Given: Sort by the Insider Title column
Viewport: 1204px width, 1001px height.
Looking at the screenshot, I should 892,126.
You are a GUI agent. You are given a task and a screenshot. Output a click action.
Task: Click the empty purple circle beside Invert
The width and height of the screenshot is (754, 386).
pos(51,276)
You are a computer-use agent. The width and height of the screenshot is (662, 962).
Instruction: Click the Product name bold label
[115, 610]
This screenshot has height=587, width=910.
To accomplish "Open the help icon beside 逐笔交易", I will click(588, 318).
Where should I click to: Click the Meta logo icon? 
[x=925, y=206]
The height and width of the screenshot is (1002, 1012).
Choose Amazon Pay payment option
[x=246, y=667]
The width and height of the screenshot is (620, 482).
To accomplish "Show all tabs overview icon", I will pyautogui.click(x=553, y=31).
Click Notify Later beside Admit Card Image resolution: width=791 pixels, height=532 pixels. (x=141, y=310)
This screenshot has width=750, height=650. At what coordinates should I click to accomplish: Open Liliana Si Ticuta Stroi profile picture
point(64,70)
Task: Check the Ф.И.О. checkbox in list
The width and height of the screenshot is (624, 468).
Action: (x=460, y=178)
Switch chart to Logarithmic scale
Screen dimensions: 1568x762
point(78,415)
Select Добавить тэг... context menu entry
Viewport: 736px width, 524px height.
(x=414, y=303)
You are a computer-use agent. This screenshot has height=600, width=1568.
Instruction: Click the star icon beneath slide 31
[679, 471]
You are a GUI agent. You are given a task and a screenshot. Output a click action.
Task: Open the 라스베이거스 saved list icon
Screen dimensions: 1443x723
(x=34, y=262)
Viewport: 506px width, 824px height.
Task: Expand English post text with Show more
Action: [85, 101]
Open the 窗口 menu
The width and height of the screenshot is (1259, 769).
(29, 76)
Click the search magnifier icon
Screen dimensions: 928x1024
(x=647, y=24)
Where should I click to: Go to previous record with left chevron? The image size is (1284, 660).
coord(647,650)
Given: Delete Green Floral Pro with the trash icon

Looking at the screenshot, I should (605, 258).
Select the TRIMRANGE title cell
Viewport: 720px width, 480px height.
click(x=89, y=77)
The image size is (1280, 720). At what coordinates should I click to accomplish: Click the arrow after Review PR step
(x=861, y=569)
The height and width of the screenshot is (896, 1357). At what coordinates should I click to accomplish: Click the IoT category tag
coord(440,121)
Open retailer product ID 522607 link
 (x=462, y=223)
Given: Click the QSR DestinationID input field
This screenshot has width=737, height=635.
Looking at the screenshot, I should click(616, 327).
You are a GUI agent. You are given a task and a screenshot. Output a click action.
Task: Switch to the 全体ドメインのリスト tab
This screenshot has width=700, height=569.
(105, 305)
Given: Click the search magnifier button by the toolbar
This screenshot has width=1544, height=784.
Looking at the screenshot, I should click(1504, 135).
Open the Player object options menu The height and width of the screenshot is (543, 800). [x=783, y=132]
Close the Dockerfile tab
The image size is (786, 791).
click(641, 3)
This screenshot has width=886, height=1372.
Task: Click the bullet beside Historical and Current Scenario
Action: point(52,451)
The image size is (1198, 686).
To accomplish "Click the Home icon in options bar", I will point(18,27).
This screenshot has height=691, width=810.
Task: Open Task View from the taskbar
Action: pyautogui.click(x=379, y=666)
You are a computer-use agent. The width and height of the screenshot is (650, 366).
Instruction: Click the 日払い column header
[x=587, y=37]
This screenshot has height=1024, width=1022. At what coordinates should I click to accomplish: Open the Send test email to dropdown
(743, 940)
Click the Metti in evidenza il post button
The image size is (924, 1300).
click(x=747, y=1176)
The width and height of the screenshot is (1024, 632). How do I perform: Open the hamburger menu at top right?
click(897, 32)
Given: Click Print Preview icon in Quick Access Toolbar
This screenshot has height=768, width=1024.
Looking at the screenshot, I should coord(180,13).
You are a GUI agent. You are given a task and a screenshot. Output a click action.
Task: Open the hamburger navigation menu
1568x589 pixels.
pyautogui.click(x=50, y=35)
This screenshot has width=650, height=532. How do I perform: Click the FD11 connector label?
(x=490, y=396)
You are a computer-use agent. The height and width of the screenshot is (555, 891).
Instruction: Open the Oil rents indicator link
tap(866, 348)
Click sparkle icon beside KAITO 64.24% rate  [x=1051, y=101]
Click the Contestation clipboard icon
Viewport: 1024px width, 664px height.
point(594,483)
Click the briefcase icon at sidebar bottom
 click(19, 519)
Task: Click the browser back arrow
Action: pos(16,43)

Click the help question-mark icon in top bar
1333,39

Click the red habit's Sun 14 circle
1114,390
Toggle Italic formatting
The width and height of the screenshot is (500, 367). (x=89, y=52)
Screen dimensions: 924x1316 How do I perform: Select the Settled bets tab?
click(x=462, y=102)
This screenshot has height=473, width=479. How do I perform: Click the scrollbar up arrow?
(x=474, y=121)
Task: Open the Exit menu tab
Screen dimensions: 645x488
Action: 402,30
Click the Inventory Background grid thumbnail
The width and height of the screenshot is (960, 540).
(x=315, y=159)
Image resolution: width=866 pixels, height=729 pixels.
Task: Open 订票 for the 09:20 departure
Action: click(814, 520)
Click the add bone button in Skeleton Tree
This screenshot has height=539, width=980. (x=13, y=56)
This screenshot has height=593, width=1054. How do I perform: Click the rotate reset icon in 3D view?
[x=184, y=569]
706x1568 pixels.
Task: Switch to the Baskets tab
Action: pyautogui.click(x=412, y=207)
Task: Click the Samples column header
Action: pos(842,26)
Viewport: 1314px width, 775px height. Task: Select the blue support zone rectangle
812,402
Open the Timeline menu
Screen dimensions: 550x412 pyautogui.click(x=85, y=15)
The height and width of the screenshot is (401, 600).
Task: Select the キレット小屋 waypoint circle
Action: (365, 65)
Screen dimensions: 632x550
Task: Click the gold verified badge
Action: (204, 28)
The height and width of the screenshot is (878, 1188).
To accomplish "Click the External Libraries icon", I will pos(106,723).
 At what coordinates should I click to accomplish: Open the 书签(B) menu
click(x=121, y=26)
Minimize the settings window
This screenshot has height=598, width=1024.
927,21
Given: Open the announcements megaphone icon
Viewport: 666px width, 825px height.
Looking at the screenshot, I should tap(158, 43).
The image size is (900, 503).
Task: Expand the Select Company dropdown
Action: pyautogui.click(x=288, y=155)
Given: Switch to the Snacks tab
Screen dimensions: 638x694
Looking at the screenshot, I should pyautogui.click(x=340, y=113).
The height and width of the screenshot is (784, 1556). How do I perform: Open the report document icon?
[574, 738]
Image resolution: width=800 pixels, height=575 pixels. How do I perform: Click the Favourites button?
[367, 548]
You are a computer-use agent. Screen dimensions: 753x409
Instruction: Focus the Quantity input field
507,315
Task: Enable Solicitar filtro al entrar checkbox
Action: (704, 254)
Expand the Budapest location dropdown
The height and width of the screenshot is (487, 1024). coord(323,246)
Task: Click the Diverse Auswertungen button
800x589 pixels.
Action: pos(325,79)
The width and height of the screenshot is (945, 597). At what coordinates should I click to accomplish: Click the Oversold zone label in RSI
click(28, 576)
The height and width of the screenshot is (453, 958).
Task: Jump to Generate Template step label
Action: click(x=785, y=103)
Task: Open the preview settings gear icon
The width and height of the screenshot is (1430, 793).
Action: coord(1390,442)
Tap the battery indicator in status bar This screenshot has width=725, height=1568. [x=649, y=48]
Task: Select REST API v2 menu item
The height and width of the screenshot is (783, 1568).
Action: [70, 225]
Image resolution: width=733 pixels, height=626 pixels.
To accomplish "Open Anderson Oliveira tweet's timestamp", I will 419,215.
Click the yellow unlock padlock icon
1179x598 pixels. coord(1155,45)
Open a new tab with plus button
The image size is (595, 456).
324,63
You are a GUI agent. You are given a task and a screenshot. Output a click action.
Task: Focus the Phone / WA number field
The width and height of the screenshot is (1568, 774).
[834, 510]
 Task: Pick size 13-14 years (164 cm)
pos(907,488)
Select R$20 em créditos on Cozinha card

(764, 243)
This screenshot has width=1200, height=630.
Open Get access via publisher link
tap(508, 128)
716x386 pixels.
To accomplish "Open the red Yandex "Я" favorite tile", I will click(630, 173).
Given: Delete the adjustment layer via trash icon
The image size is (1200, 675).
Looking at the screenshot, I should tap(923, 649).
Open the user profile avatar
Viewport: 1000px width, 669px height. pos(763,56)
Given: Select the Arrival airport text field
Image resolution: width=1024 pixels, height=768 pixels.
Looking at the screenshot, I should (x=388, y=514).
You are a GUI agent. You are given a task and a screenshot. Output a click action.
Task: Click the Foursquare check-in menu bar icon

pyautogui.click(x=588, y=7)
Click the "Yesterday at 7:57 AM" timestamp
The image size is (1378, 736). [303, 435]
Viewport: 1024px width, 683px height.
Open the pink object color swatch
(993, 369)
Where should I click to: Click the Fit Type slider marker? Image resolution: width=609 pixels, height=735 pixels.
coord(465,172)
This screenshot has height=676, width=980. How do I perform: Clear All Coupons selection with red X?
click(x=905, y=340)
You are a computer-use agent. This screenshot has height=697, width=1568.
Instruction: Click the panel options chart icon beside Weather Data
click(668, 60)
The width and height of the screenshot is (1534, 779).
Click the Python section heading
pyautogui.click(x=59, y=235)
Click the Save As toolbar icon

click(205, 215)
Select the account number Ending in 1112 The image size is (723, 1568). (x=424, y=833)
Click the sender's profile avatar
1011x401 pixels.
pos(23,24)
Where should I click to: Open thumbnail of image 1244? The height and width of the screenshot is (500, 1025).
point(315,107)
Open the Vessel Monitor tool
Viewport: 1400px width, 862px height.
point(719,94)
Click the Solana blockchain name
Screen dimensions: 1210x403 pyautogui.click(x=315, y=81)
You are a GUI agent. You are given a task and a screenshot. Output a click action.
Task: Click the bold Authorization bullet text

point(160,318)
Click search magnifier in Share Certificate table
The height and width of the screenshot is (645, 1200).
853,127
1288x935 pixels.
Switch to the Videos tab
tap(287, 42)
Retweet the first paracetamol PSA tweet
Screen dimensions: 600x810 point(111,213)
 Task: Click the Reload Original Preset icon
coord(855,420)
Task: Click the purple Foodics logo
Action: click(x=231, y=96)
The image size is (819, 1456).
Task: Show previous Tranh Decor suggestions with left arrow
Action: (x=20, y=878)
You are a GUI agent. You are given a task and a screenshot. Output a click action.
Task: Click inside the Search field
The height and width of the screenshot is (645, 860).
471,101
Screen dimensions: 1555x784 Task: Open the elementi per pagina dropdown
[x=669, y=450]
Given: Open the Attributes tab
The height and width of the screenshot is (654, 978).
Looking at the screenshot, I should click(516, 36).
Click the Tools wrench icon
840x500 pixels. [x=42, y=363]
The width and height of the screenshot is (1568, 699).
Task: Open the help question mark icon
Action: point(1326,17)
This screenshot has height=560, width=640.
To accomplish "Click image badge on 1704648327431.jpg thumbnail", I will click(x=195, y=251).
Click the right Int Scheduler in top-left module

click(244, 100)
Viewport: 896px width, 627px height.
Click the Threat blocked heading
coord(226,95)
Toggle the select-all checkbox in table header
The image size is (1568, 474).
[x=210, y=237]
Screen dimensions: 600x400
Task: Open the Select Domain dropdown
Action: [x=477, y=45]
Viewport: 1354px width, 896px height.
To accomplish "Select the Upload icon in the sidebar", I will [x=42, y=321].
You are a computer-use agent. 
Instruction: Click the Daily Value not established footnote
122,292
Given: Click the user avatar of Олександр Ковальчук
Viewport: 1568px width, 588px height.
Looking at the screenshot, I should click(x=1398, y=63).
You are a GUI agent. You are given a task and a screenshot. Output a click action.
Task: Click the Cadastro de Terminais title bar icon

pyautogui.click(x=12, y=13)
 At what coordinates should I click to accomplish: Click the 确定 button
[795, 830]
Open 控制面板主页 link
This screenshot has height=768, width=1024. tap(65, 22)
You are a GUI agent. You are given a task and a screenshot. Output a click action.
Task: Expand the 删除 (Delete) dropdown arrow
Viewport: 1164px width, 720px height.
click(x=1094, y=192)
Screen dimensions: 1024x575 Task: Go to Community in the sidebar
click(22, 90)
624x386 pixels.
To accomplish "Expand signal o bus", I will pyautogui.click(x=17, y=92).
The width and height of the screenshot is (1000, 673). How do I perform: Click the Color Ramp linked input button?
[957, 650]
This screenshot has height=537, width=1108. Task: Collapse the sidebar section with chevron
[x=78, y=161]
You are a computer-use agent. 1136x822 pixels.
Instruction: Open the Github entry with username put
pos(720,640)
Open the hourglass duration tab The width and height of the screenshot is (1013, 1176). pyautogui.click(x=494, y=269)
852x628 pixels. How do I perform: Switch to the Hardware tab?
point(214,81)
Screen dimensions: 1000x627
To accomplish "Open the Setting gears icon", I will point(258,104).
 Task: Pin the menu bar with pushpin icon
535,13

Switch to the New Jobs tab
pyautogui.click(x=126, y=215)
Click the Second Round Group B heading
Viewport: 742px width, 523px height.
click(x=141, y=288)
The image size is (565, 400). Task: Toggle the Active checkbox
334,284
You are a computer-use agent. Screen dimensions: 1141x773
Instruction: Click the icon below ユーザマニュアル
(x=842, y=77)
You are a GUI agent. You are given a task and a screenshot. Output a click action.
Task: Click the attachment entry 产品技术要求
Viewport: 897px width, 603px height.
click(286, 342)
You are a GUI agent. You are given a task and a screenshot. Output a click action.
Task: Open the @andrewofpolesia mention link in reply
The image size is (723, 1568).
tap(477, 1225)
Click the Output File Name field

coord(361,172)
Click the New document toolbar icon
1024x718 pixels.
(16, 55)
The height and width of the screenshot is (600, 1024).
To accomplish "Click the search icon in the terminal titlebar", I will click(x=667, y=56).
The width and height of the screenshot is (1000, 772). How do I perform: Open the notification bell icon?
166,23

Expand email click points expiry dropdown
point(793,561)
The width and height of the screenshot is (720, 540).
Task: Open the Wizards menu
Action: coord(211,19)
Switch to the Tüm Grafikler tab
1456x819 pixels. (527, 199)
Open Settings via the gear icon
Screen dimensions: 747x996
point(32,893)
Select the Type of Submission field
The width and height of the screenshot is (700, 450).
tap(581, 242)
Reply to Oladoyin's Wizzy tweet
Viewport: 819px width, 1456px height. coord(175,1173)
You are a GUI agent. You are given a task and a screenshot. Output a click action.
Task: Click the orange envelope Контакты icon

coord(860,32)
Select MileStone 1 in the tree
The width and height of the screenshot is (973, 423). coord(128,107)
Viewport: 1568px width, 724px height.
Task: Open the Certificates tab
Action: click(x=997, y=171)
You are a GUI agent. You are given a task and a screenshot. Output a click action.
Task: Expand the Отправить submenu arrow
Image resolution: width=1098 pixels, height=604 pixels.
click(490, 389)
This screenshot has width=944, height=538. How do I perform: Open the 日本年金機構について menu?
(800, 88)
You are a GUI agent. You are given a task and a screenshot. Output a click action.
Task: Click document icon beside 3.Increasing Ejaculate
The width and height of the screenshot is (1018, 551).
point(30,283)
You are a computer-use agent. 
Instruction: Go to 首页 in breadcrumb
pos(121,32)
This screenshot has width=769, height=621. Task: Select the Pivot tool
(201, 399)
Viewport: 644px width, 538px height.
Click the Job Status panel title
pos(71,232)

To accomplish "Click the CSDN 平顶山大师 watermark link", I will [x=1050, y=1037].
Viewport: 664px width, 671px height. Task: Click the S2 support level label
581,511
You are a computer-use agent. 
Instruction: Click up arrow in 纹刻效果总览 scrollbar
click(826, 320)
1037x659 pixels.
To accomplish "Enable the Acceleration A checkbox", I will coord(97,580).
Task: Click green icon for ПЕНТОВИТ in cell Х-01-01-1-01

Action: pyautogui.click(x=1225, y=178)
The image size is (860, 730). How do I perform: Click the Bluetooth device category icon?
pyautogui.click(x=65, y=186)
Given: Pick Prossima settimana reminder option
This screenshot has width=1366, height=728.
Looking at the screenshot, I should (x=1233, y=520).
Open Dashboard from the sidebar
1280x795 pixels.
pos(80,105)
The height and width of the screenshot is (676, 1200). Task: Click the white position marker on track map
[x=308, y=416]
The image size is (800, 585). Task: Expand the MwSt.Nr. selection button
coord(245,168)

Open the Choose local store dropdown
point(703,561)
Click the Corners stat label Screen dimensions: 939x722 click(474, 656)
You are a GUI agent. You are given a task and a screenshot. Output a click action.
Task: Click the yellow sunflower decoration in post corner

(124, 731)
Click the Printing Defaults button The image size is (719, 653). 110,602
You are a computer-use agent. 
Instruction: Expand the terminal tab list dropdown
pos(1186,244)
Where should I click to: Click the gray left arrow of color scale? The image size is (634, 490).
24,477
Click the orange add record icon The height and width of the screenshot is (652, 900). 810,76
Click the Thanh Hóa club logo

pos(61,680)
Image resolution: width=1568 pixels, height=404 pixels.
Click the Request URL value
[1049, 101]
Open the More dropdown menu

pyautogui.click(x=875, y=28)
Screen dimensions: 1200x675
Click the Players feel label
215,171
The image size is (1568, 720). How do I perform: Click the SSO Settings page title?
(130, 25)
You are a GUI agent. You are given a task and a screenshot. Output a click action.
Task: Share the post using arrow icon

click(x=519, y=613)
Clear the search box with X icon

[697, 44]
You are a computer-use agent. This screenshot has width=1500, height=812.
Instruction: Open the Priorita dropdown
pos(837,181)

Task to complete: Your task is to transcribe the line containing "The image size is (1568, 720)." and every line after it, through the last line of the data, exactly as written and with nothing more.

Exercise result:
The image size is (1568, 720). How do I perform: Click the SSO Settings page title?
(130, 25)
You are a GUI agent. You are given a task and a screenshot. Output a click action.
Task: Share the post using arrow icon

click(x=519, y=613)
Clear the search box with X icon

[697, 44]
You are a computer-use agent. This screenshot has width=1500, height=812.
Instruction: Open the Priorita dropdown
pos(837,181)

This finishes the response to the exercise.